-- TASK BRIEF --
Return the material below verbatim, starting at the line that contains "Locate an element on the screen. This" and ending after the line that contains "token-stats: 時価総額 ¥927.07M 資金プール ¥51.06M 保有者数 8.48K トップ1… is".

-- INFORMATION GIVEN --
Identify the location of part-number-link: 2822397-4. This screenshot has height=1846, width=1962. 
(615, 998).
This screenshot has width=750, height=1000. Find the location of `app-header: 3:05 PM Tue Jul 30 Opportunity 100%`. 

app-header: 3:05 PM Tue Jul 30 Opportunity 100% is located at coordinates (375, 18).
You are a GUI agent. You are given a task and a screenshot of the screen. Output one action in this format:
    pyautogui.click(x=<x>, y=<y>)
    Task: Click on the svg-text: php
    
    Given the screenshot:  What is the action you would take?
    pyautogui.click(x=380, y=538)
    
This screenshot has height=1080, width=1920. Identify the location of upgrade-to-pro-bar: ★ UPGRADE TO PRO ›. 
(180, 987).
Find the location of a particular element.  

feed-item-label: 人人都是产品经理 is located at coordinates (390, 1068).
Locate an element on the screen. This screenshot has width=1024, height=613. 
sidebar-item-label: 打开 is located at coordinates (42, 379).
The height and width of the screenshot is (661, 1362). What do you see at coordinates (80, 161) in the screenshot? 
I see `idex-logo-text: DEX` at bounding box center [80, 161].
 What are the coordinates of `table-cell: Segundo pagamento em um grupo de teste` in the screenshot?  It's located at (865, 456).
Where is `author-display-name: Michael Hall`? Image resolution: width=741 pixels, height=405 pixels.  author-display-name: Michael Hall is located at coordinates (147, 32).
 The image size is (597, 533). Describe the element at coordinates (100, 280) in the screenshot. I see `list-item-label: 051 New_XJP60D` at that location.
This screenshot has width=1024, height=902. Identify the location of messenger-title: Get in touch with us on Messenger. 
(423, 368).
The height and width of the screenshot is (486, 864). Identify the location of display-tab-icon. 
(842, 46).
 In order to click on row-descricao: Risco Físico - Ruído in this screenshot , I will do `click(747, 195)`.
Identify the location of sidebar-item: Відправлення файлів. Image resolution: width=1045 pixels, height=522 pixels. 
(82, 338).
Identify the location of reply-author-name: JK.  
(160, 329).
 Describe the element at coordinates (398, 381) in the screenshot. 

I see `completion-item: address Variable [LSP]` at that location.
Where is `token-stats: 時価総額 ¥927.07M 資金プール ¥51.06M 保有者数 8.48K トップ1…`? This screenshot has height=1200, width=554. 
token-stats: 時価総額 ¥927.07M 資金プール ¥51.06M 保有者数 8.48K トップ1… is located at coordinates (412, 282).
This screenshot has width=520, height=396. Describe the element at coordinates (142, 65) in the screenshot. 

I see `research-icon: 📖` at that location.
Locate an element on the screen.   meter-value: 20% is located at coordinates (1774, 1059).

-- YOUR RESPONSE --
Locate an element on the screen. This screenshot has width=1024, height=613. 
sidebar-item-label: 打开 is located at coordinates (42, 379).
The height and width of the screenshot is (661, 1362). What do you see at coordinates (80, 161) in the screenshot? 
I see `idex-logo-text: DEX` at bounding box center [80, 161].
 What are the coordinates of `table-cell: Segundo pagamento em um grupo de teste` in the screenshot?  It's located at (865, 456).
Where is `author-display-name: Michael Hall`? Image resolution: width=741 pixels, height=405 pixels.  author-display-name: Michael Hall is located at coordinates (147, 32).
 The image size is (597, 533). Describe the element at coordinates (100, 280) in the screenshot. I see `list-item-label: 051 New_XJP60D` at that location.
This screenshot has width=1024, height=902. Identify the location of messenger-title: Get in touch with us on Messenger. 
(423, 368).
The height and width of the screenshot is (486, 864). Identify the location of display-tab-icon. 
(842, 46).
 In order to click on row-descricao: Risco Físico - Ruído in this screenshot , I will do `click(747, 195)`.
Identify the location of sidebar-item: Відправлення файлів. Image resolution: width=1045 pixels, height=522 pixels. 
(82, 338).
Identify the location of reply-author-name: JK.  
(160, 329).
 Describe the element at coordinates (398, 381) in the screenshot. 

I see `completion-item: address Variable [LSP]` at that location.
Where is `token-stats: 時価総額 ¥927.07M 資金プール ¥51.06M 保有者数 8.48K トップ1…`? This screenshot has height=1200, width=554. 
token-stats: 時価総額 ¥927.07M 資金プール ¥51.06M 保有者数 8.48K トップ1… is located at coordinates (412, 282).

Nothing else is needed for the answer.